Newell: Piracy is a “non-issue” for Valve

Monday, 28th November 2011 00:44 GMT By Brenna Hillier

Gabe Newell feels Steam no longer has to compete with pirates thanks to the quality of its service.

“If a pirate offers a product anywhere in the world, 24/7, purchasable from the convenience of your personal computer, and the legal provider says the product is region-locked, will come to your country 3 months after the US release, and can only be purchased at a brick and mortar store, then the pirate’s service is more valuable,” Newell told The Cambridge Student.

“Most DRM solutions diminish the value of the product by either directly restricting a customer’s use or by creating uncertainty. Our goal is to create greater service value than pirates, and this has been successful enough for us that piracy is basically a non-issue for our company.”

These latest comments echo Valve’s believe that piracy is not related to pricing.

The full interview includes some interesting discussion of eSports and a reiteration of Newell’s disgust with the restrictions enforced by console networks. Hit the link above for the whole thing.

Thanks, Gamespy.

Latest

10 Comments

Sign in to post a comment.

  1. S0meRand0mN00b

    <3<3<3<3<3<3<3<3<3<3<3<3<3<3<3<3<3<3<3<3<3<3<3<3<3<3<3<3<3<3<3<3<3<3<3<3

    #1 3 years ago
  2. DSB

    Nathan Grayson, Gabe Newell just called and he said you forgot about something in that last piece of yours.

    #2 3 years ago
  3. ShiroGamer

    haha, well played

    #3 3 years ago
  4. Yoshi

    ‘Steam no longer has to compete with pirates thanks to the quality of its service.’

    LISTEN TO THIS SIMPLE SENTENCE UBISOFT!

    #4 3 years ago
  5. unacomn

    I hereby declare burn Ubisoft week open.

    #5 3 years ago
  6. loki

    hypocrite

    #6 3 years ago
  7. freedoms_stain

    He’s right, I don’t know why he’s right, but he is. I find myself willing to wait until I can get a game for an acceptable price on Steam even after I can get the non-steam boxed product at a good price.

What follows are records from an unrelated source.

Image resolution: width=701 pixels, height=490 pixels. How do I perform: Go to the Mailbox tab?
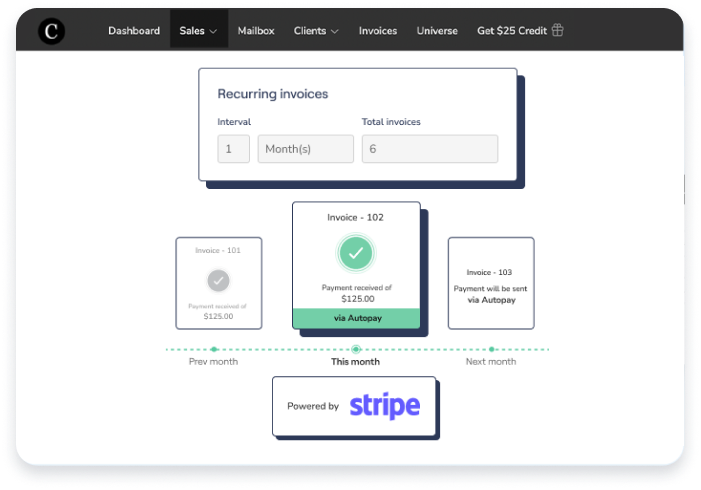256,31
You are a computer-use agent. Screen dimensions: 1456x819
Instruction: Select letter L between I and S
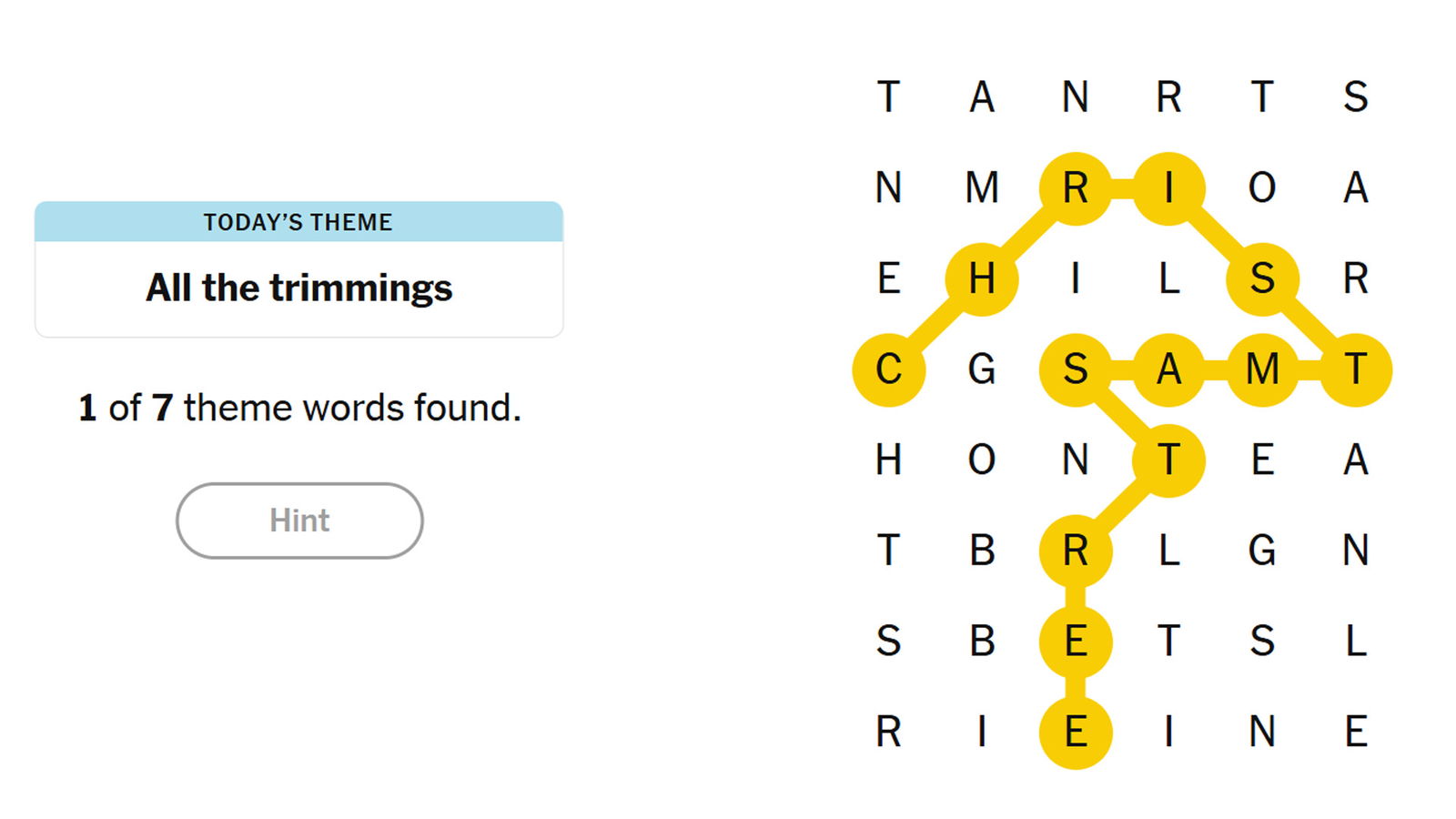[1168, 278]
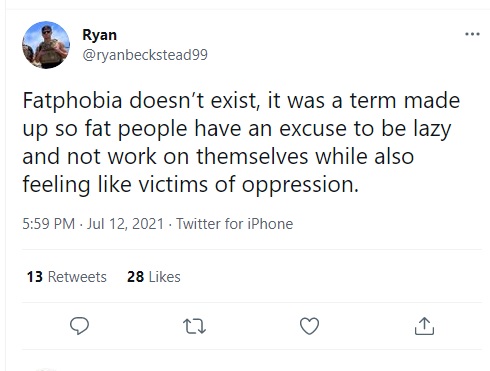Image resolution: width=490 pixels, height=371 pixels.
Task: Open the @ryanbeckstead99 handle link
Action: point(145,55)
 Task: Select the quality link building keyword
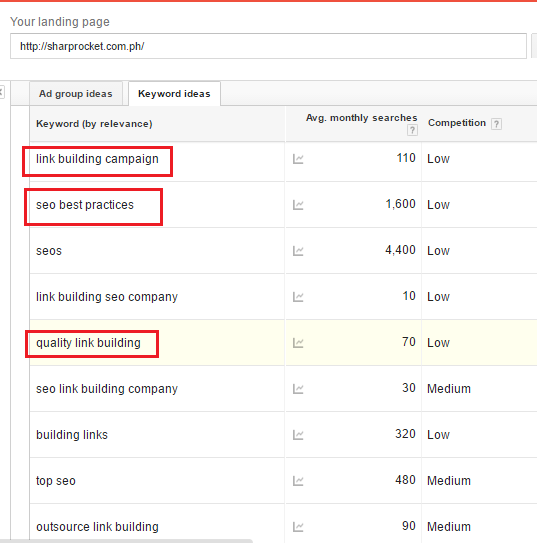(88, 343)
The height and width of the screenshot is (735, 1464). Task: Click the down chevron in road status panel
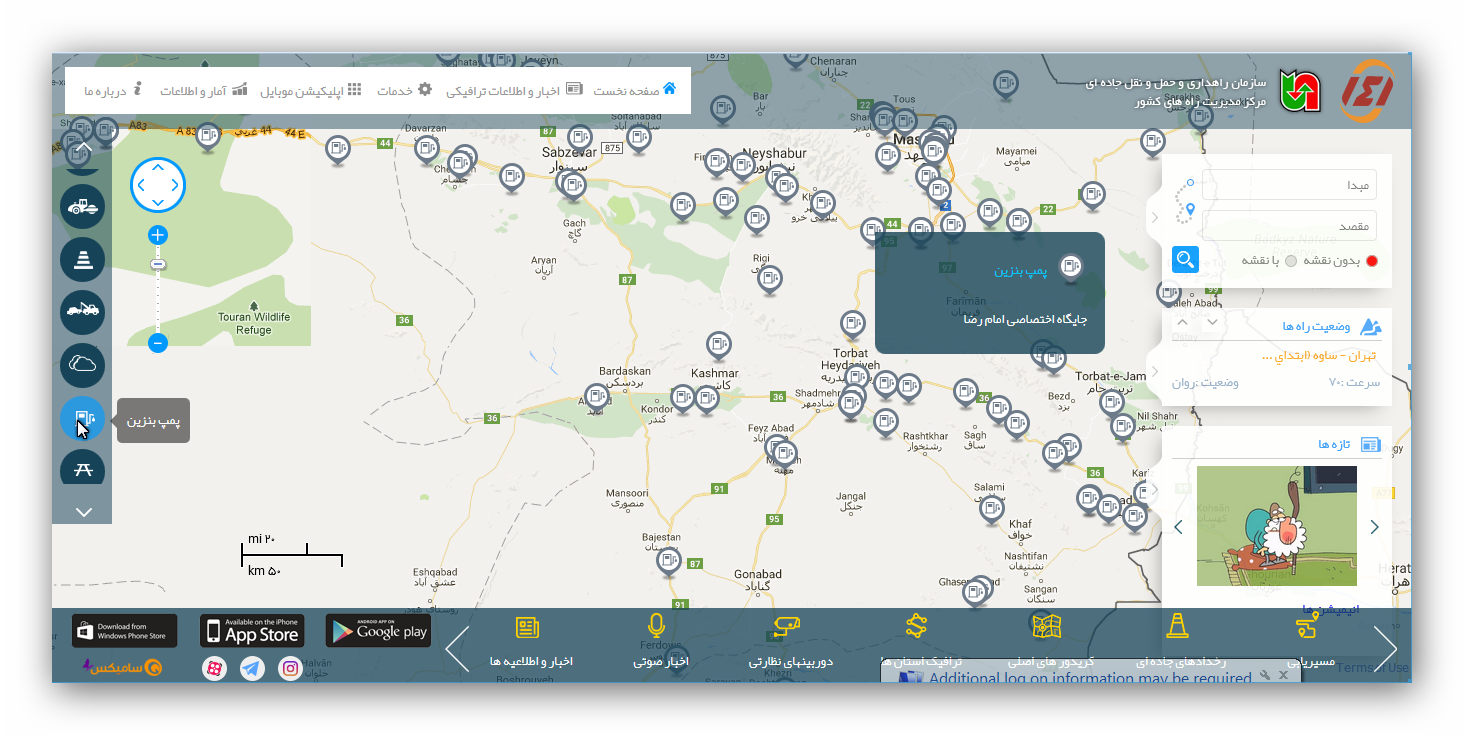[1213, 322]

    I haven’t pirated a game since uni, and even then I’ve bought most of the games I really liked that I pirated (mostly off Steam funnily enough).

    It’s not an isolated anecdote either, I have friends who sing similar songs.

    #7 3 years ago
  8. endgame

    vg247 idk wtf r u guys doing but u should start thinking 2x about the articles that u’re writing lately. and I’m talking about the Ubisoft article in the first place. that was not only highly inaccurate but at the same time highly offensive to PC players. Nathan just because u’re a console player working for a big gaming news website it doesn’t mean u should write crap like that. it’s one when users fight each other over this stuff and another when journalists start spilling their crap on the web. u do not declare PC gaming dead when it is clearly not! u have no right!

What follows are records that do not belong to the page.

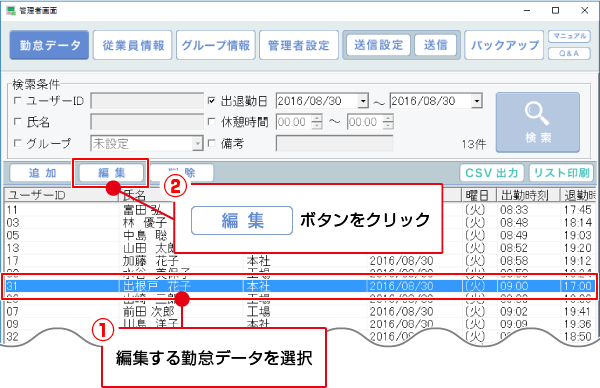Click the 編集 edit button
The height and width of the screenshot is (388, 600).
(111, 173)
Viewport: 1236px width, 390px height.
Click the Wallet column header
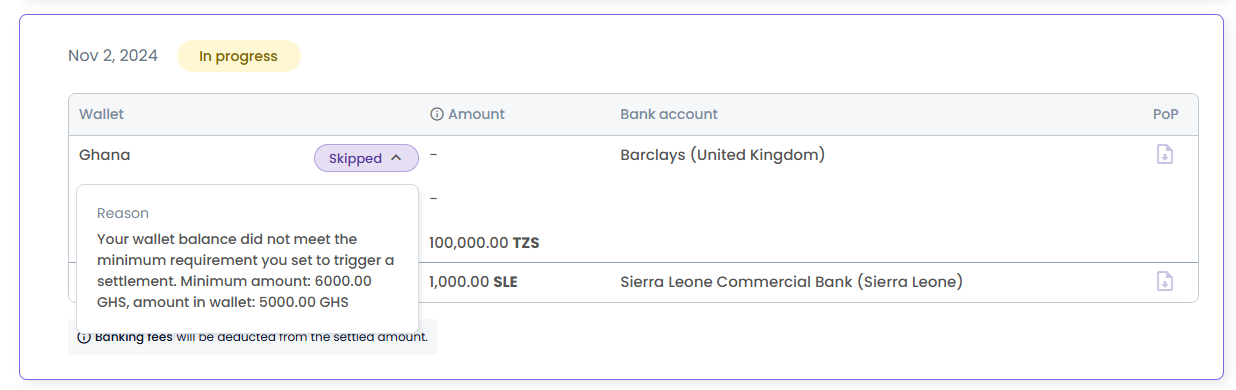point(102,114)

    anyway well said and well done Gabe! I myself used to pirate a lot before Steam was released but since then I only pirated 1 game that I though it was overpriced at the moment.

    #8 3 years ago
  9. albo88

    piracy have never been a issue but just a pretext for them to milk more money the typical capitalists
    u go in steam now and a dlc pack for train simulation witch is just a locomotive that is all ready in the game but it have been re skinned cost more then a 3 year old game insane

    i will always keep pirating games on PC as they come always unfinished
    pirating for me is good cos it really open my eyes on to buy or not to buy the game totality different from what commercials and gaming sites payed by publisher say

    #9 3 years ago
  10. DSB

    @8 It’s just more satisfying though, isn’t it?

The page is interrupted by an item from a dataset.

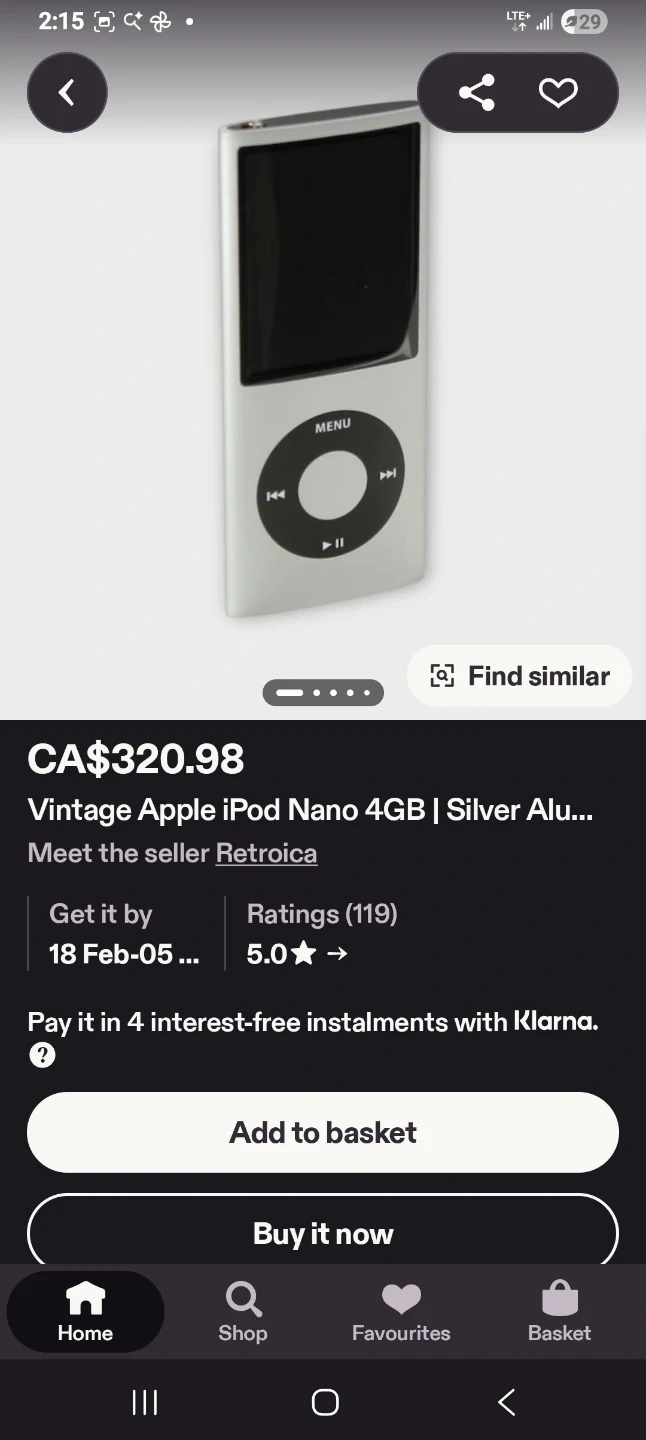Open the Retroica seller link
The width and height of the screenshot is (646, 1440).
266,853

    You can justify it all you want, but ultimately torrenting something is stealing. You’re taking something, even if it isn’t a boxed copy, and just a percieved sale, away from people who worked hard to make it.

    At least for me, I reckon that’s why I stopped pirating around the time I started growing up. Ultimately you know you’re stealing, and personally I never felt very good about it, even less so as I started developing a bit of common sense.

    That feeling is like the exact opposite of having a Steam client and looking at a long list of righteously purchased games that will be there whenever you need it, and which ultimately helped to support the people who made them.